## BEGIN Given records

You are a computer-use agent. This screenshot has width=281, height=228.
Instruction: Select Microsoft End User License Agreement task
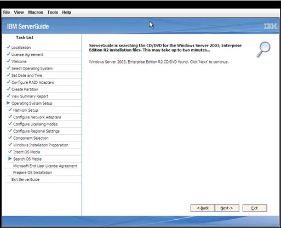[45, 166]
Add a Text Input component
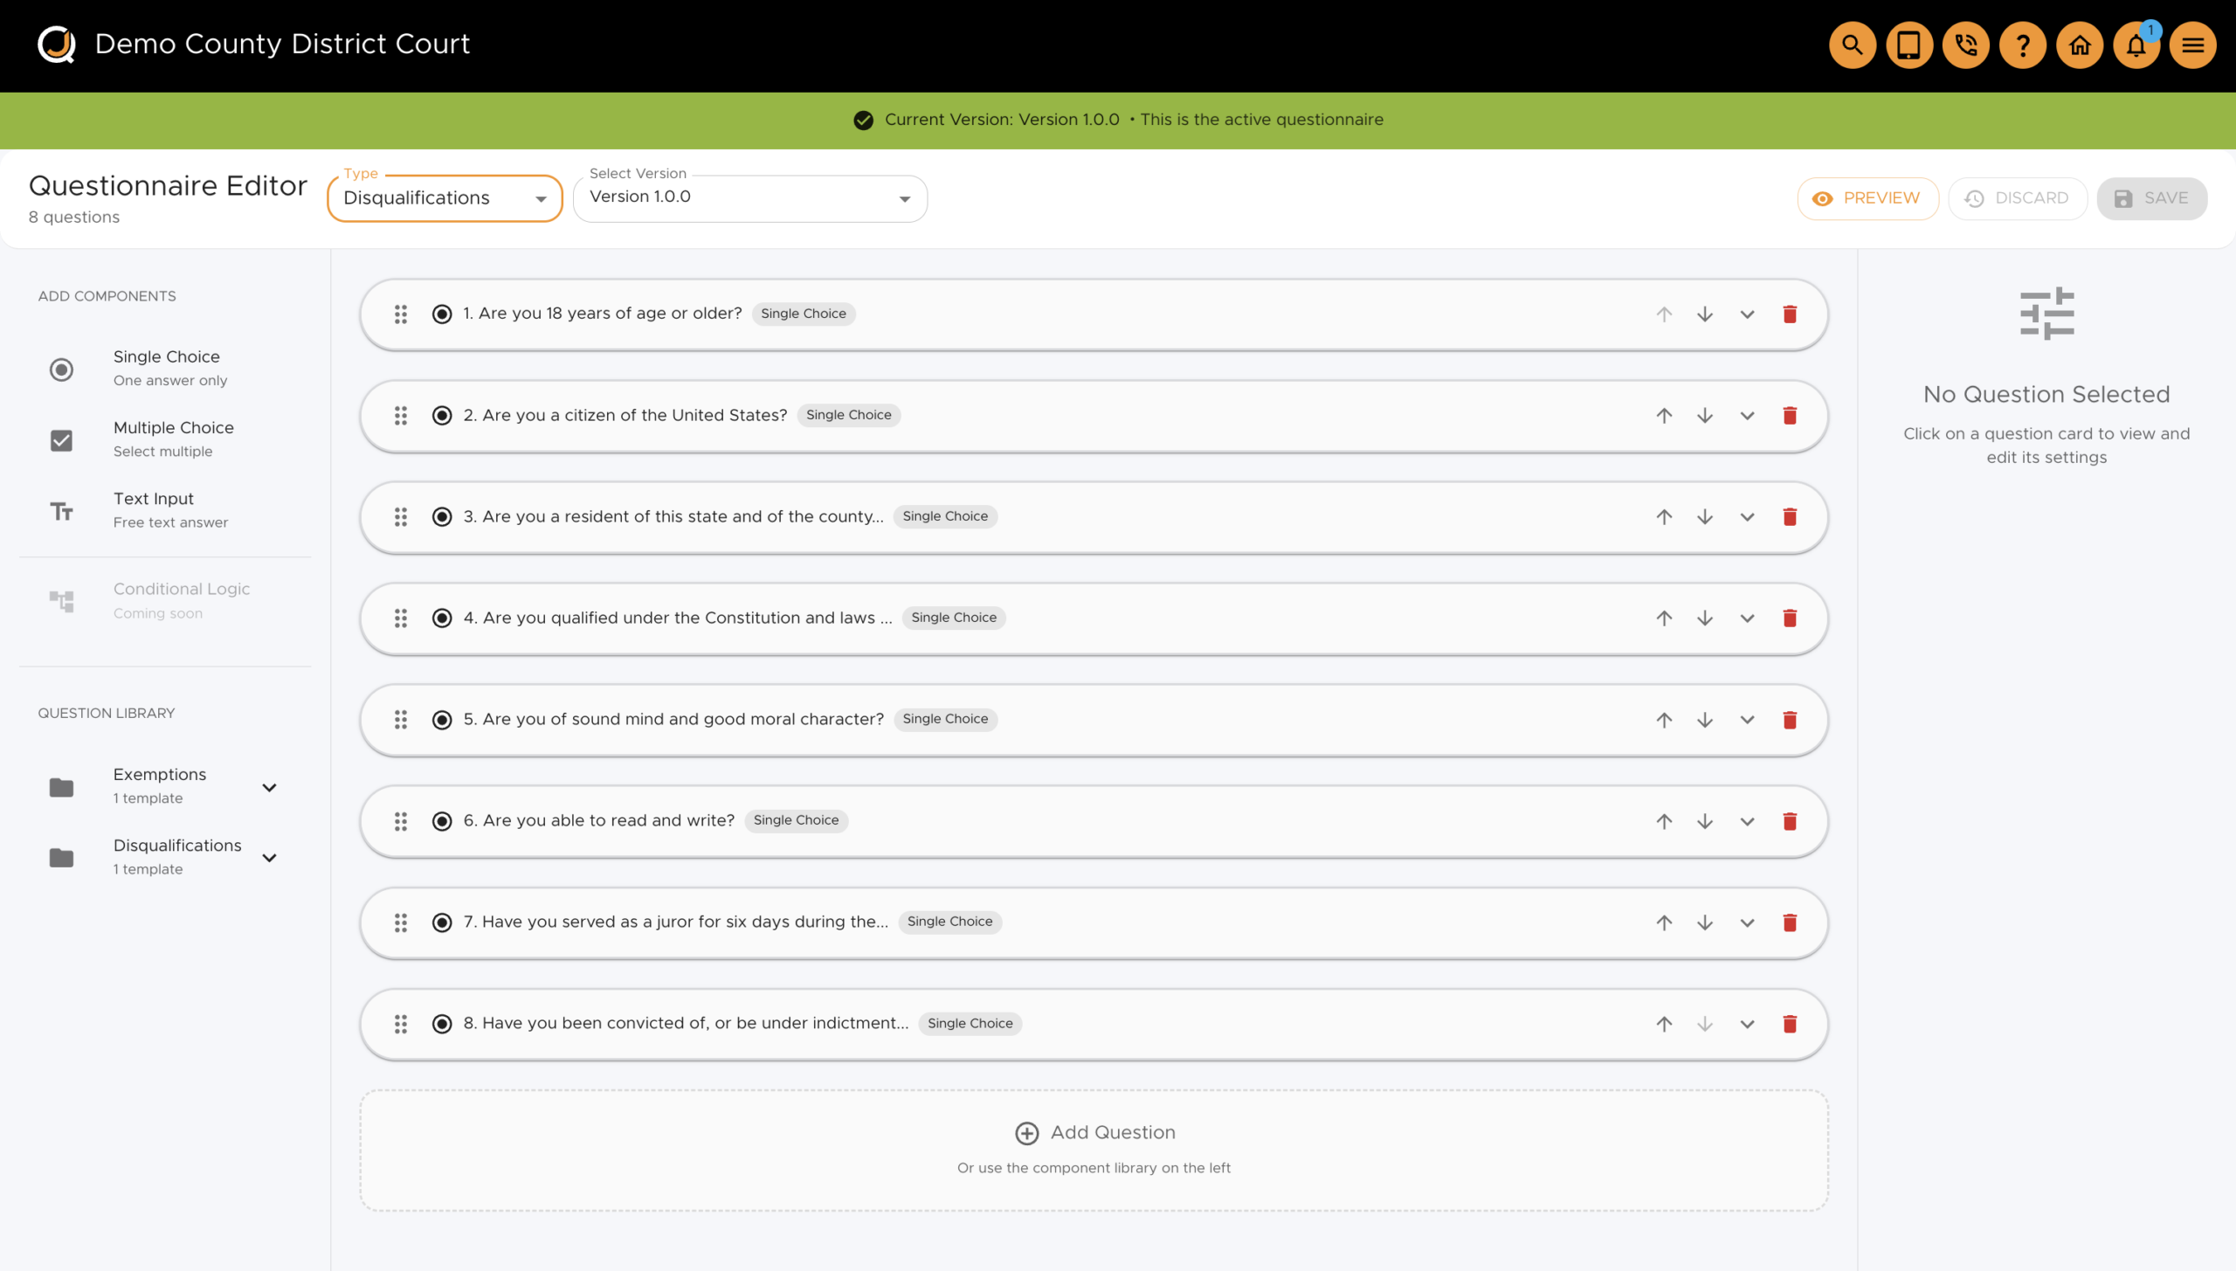 tap(154, 509)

## END Given records

Direction
Copy the lines above word for word, leaving out the pictures.

Solution to the problem
You are a computer-use agent. This screenshot has width=281, height=228.
Instruction: Select Microsoft End User License Agreement task
[45, 166]
Add a Text Input component
 tap(154, 509)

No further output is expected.